Thonet and tubular steel
Thonet and tubular steel
Thonet and tubular steel

Tubular steel furniture was particularly popular with architects from the Neues Bauen movement. Who would want to use old, familiar furniture to furnish a building created in an architectural style that prided itself on being new? A completely new concept had emerged in interior design: instead of focusing on individual rooms and furnishing them in their entirety, designers could adopt a more flexible approach based on the range of tubular steel pieces. The furniture was lightweight and could be moved throughout the room to suit the occasion, making it a perfect fit for modern lifestyles. And, of course, the Bauhaus building and the Masters’ Houses in Dessau, Germany were furnished with bent steel in all shapes and functions. In addition to the model homes of the Weissenhof estate, these buildings were surely the most influential designs of their time.

The chairs, tables, lounge chairs and shelves made of tubular steel were the perfect partners for an architectural movement that aimed to overcome a heavy, enclosed style in favour of one that exuded lightness and transparency.

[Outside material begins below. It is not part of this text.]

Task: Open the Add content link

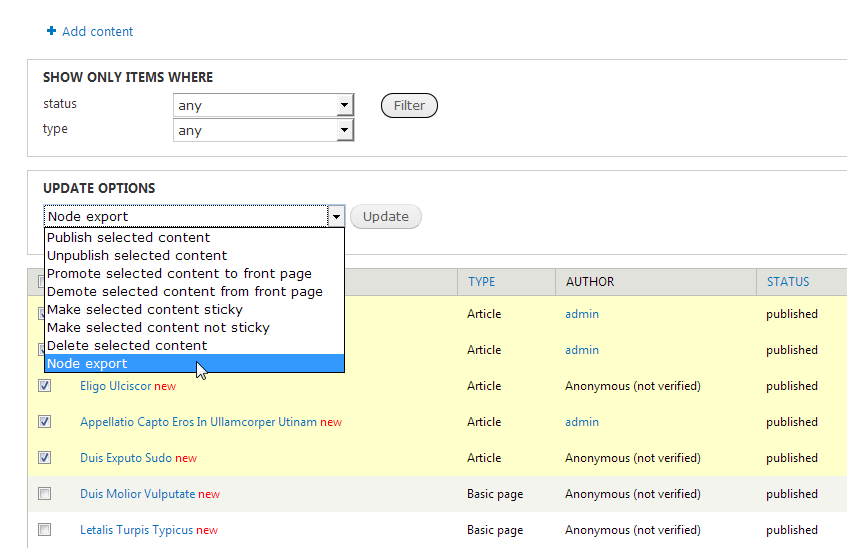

The floor plans, with their continuum of merging spaces, seemed to flow seamlessly into the furniture’s open and sweeping tubular structures. Or, as Marcel Breuer put it: “Metal furniture is a part of a modern room because the furniture, even the walls of the room, are no longer bulky, monumental, (...) rather it is airy and open, as if it were drawn into the room; it obscures neither movement nor the view of the room.” Nowadays, most would agree that tubular steel furniture has a place among the design classics. These are not dusty old museum pieces. Their lightness and airiness make them the perfect fit for the modern world. Whether at home, in the office or in public spaces: the concept developed more than a hundred years ago by three visionary designers and architects is still contemporary today.